The task >> Tally the lines of the data that include the word "display" and state the total, nothing else.

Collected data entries
>>>
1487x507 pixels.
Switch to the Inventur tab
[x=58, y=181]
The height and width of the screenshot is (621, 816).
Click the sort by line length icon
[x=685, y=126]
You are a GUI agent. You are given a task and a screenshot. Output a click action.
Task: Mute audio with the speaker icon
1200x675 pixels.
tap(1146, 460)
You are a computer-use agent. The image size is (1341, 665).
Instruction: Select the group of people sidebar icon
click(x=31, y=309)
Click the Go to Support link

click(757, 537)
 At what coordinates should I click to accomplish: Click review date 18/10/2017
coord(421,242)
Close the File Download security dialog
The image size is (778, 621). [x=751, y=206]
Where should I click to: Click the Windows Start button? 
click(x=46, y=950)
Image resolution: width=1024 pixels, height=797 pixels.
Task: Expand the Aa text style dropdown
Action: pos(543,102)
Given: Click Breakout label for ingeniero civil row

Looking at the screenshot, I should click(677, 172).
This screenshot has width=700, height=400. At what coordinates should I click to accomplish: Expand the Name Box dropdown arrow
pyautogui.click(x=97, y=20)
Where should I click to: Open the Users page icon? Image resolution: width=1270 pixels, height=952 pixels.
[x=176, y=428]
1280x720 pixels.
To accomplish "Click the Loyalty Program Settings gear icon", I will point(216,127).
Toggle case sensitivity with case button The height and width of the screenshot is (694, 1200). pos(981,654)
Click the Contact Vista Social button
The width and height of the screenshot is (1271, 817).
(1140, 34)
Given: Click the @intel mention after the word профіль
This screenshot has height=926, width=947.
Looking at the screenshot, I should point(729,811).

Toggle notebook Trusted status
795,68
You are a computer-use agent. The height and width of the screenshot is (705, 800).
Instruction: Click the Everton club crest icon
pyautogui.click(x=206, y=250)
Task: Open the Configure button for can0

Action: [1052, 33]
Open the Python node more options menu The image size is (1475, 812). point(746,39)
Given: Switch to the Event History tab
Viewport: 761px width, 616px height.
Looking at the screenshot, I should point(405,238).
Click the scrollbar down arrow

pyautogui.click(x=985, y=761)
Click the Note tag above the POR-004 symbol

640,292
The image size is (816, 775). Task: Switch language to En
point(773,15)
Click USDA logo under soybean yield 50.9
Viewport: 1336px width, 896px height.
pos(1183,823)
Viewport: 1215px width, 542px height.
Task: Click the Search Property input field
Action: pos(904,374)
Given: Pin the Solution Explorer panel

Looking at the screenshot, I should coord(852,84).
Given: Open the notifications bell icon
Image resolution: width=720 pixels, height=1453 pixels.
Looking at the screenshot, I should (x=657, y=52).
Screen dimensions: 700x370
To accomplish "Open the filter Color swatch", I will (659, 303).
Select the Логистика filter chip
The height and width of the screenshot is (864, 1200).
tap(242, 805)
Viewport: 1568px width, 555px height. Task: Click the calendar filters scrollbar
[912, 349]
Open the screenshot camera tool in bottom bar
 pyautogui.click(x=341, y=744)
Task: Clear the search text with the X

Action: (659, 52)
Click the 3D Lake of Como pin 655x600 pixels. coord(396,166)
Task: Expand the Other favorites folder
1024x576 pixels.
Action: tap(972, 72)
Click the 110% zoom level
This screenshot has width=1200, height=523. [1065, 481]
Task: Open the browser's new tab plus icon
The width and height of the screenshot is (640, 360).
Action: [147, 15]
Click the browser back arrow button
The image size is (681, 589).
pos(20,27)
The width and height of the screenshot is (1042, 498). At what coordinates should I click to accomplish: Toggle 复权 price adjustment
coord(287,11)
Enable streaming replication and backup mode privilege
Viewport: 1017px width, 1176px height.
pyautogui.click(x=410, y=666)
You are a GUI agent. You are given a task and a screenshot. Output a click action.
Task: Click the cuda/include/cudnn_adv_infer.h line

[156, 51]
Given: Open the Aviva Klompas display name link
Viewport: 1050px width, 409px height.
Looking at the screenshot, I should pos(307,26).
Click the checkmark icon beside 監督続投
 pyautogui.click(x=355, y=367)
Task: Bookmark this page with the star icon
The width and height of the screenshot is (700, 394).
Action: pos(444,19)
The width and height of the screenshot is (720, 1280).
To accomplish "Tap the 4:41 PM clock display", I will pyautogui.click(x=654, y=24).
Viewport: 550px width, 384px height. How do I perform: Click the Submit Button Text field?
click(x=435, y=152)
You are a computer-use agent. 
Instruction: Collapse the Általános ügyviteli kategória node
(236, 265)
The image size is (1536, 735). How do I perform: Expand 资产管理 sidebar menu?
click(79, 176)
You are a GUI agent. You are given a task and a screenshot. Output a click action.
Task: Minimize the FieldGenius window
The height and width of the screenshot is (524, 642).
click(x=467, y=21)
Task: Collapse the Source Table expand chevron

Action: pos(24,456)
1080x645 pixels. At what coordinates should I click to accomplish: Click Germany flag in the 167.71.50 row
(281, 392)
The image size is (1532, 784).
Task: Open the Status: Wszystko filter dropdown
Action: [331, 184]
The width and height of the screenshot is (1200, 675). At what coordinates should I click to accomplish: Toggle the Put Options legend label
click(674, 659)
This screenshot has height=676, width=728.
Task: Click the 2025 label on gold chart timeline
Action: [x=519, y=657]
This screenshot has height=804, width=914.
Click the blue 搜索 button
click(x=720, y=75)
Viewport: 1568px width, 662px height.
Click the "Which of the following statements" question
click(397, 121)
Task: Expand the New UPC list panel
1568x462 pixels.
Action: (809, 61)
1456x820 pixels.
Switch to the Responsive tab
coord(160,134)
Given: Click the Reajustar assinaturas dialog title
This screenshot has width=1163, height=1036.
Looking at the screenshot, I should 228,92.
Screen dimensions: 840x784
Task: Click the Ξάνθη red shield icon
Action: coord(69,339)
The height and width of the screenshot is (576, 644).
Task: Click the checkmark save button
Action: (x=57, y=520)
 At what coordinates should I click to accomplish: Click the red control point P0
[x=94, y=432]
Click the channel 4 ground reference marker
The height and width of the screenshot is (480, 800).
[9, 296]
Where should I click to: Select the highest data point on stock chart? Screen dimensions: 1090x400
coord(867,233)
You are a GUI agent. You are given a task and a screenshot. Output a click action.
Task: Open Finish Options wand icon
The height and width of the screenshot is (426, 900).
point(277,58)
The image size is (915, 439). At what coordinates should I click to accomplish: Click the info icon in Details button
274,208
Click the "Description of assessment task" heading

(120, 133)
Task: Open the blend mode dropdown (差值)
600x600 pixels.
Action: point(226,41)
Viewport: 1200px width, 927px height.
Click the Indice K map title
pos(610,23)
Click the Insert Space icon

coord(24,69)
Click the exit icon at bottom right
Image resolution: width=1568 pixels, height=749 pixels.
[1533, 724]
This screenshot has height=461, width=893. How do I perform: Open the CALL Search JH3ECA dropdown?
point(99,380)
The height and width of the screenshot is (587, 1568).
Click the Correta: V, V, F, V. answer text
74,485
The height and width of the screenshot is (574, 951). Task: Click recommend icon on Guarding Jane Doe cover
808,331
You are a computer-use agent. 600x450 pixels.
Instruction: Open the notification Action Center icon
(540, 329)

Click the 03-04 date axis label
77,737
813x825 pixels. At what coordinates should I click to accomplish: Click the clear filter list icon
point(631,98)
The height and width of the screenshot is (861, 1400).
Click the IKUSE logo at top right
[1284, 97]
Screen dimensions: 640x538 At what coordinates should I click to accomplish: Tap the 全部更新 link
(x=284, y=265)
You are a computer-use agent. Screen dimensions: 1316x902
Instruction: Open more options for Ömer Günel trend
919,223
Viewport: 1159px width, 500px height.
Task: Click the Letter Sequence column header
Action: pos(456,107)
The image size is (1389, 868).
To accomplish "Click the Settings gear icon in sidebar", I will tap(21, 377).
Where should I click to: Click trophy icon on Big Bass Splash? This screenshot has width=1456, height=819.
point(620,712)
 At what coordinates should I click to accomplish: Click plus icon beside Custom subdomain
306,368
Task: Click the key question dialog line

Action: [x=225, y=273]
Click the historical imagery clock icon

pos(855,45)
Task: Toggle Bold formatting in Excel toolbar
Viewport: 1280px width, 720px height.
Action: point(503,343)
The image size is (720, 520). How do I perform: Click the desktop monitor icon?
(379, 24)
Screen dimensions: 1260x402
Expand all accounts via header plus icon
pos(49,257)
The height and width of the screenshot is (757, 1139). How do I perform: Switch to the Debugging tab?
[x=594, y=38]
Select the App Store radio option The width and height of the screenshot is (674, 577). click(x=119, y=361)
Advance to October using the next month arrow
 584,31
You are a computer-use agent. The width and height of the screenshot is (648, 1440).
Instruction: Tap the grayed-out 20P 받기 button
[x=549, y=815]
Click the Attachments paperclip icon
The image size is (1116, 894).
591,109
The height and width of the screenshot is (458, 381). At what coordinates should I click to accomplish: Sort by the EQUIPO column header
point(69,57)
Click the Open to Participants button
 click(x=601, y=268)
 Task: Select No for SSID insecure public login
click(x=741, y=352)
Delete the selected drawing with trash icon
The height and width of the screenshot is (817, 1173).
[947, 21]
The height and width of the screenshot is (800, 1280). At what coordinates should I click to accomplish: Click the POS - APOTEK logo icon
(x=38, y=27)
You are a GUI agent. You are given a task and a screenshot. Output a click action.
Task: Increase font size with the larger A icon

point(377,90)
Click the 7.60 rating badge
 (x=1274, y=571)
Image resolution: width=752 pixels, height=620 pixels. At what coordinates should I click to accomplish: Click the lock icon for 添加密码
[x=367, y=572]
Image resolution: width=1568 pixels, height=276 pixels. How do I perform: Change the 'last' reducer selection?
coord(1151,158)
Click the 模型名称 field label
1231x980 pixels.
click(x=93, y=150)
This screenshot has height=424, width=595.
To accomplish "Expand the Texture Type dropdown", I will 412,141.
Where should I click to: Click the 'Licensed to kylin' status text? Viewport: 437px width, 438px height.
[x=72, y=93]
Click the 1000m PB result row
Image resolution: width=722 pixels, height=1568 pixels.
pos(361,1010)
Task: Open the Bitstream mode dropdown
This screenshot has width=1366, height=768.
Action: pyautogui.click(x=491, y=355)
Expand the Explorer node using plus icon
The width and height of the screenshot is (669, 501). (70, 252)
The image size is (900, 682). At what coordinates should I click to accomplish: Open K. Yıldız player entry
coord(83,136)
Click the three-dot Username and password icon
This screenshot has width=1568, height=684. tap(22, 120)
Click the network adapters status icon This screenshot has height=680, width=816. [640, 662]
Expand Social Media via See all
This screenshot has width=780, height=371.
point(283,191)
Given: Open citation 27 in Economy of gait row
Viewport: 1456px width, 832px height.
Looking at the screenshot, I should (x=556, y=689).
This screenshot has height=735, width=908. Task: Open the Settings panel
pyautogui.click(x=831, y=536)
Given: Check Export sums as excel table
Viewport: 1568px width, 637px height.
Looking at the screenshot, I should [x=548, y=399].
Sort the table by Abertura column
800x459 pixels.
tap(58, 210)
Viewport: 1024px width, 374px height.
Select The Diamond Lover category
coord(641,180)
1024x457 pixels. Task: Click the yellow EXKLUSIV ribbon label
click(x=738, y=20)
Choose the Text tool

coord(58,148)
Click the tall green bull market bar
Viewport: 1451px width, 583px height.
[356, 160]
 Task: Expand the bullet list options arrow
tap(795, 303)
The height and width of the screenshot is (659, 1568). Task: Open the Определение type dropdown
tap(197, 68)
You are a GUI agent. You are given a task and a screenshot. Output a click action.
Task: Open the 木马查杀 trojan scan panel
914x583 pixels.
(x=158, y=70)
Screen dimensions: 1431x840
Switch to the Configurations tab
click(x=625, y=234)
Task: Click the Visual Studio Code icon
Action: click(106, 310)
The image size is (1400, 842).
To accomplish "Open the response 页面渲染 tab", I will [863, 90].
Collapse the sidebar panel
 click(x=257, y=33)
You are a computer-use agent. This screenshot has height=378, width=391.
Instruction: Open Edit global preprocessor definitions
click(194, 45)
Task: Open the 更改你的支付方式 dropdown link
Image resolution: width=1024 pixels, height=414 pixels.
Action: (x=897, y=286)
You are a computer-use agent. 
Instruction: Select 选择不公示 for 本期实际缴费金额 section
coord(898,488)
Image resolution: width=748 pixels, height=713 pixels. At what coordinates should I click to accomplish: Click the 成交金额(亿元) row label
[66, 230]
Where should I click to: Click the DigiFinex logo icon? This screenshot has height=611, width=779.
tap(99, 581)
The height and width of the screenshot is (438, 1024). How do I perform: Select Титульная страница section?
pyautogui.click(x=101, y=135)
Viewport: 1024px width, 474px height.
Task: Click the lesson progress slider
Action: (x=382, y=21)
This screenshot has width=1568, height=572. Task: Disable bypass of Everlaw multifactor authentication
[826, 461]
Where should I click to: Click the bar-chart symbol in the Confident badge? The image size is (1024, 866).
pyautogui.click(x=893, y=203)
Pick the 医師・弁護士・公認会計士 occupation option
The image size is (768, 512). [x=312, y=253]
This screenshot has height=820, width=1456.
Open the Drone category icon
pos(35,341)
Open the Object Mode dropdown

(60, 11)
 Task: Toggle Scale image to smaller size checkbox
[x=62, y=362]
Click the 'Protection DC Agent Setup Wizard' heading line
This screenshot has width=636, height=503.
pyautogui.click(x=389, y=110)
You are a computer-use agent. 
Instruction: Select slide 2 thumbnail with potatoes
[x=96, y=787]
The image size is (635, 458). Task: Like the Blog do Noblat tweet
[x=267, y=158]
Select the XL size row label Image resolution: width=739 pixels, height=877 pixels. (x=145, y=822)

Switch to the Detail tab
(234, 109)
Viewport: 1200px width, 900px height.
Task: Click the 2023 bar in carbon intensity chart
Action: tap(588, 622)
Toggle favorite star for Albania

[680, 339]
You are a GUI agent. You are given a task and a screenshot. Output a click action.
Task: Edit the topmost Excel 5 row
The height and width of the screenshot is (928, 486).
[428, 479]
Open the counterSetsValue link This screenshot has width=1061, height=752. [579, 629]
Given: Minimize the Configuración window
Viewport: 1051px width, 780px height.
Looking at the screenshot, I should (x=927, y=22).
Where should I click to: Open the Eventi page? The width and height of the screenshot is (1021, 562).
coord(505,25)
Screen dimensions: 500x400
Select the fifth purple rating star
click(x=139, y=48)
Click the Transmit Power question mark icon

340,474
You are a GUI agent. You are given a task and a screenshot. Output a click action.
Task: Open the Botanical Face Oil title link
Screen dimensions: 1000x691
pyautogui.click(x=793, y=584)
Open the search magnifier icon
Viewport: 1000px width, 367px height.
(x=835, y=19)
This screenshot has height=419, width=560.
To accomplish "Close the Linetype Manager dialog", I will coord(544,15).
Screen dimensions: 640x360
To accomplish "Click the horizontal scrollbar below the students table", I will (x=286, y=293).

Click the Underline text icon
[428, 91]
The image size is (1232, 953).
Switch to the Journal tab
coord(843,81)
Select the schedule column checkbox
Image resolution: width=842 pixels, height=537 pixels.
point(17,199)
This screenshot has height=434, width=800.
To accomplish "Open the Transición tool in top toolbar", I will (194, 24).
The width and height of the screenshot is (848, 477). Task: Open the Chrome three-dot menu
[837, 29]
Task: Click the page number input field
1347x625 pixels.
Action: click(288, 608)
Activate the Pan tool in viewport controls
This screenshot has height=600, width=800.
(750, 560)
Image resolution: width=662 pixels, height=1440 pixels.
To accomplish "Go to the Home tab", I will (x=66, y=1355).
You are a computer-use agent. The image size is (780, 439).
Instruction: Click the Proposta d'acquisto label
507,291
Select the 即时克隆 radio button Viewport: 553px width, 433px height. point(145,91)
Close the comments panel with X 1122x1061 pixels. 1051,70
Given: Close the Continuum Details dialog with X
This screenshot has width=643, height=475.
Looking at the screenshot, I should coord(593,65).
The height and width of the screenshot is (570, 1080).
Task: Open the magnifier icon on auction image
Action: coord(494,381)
<<<
Solution to the problem >> 2